En la campaña, los bailaores cambian las faldas de volantes por diseños plateados, que emulan la mítica cota de malla del fundador de la casa, el “metalúrgico de la moda” como lo bautizó Coco Chanel, pero sumamente flexibles; por conjuntos de satén y tops blancos de canalé. “Prendas pensadas desde esa idea de calor, de cómo lo práctico puede acabar guiando el diseño. Culturalmente me interesaba mucho la mezcla, porque ahí aparece esa idea transgeneracional del flamenco: un polo de rayas de los 70 combinado con una falda al bies que podría ser de tu abuela. Quería captar esa forma real de vestir en la que la ropa expresa libertad e identidad personal”, explica Dossena.

Jlien conoce bien España. Veranea en Formentera, donde podrá encontrárselo en todas sus playas. “A veces en Migjorn, a veces en Cala Saona. También en los pequeños chiringuitos que pueblan la isla o en Canapepa, que me encanta. Básicamente en cualquier lugar de la isla, en mi scooter, en traje de baño, con una bolsa de tomates y poco más”, revela. The Pulse le ha brindado además la oportunidad de conocer Andalucía, donde ya quiere volver. “Pasé solo un día en El Rocío y me pareció tan bonito que no me lo podía creer. Sentí que estaba en otro continente: esa gran catedral blanca en medio de la arena, los flamencos en el lago, los caballos salvajes… Fue hipnótico. Y me encantaría ir a Cádiz, esa ciudad del sur profundo”, me cuenta.

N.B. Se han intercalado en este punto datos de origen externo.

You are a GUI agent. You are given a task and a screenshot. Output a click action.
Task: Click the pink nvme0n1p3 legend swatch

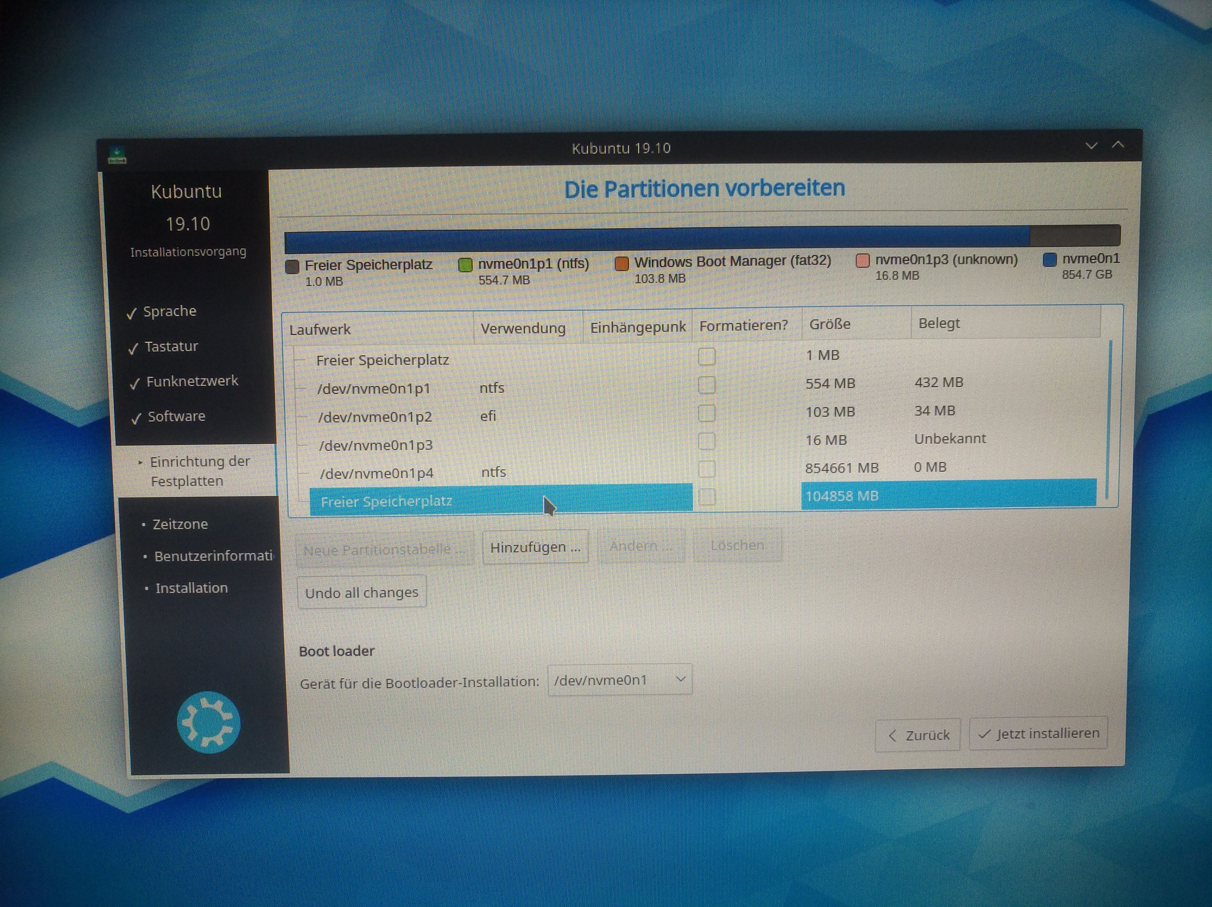pyautogui.click(x=862, y=261)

Otra imagen de la campaña de The Pulse.

Otra imagen de la campaña de The Pulse.

Para él, lo español no se reduce a un repertorio de símbolos, sino a una forma de entender la belleza desde el contraste: la austeridad y la sensualidad, la disciplina y la libertad. Lo percibió primero en Balenciaga, donde trabajó entre 2008 y 2012 a las órdenes de Nicolas Ghesquière, y ha seguido explorándolo en Rabanne, donde llegó en 2013. “En Balenciaga se podía sentir la radicalidad de Cristóbal en su forma de diseñar, esa manera de sostenerse con dignidad. Hay mucha dignidad en la cultura española, es como su columna vertebral. Y en Paco Rabanne también aparece esa voluntad casi obstinada de expresar una modernidad radical”, explica el diseñador. Un equilibrio que encuentra también en Zurbarán, en su mezcla de mística, austeridad y sensualidad; y en Almodóvar, donde “ese poder femenino entra como una luz y lo hace explotar todo”.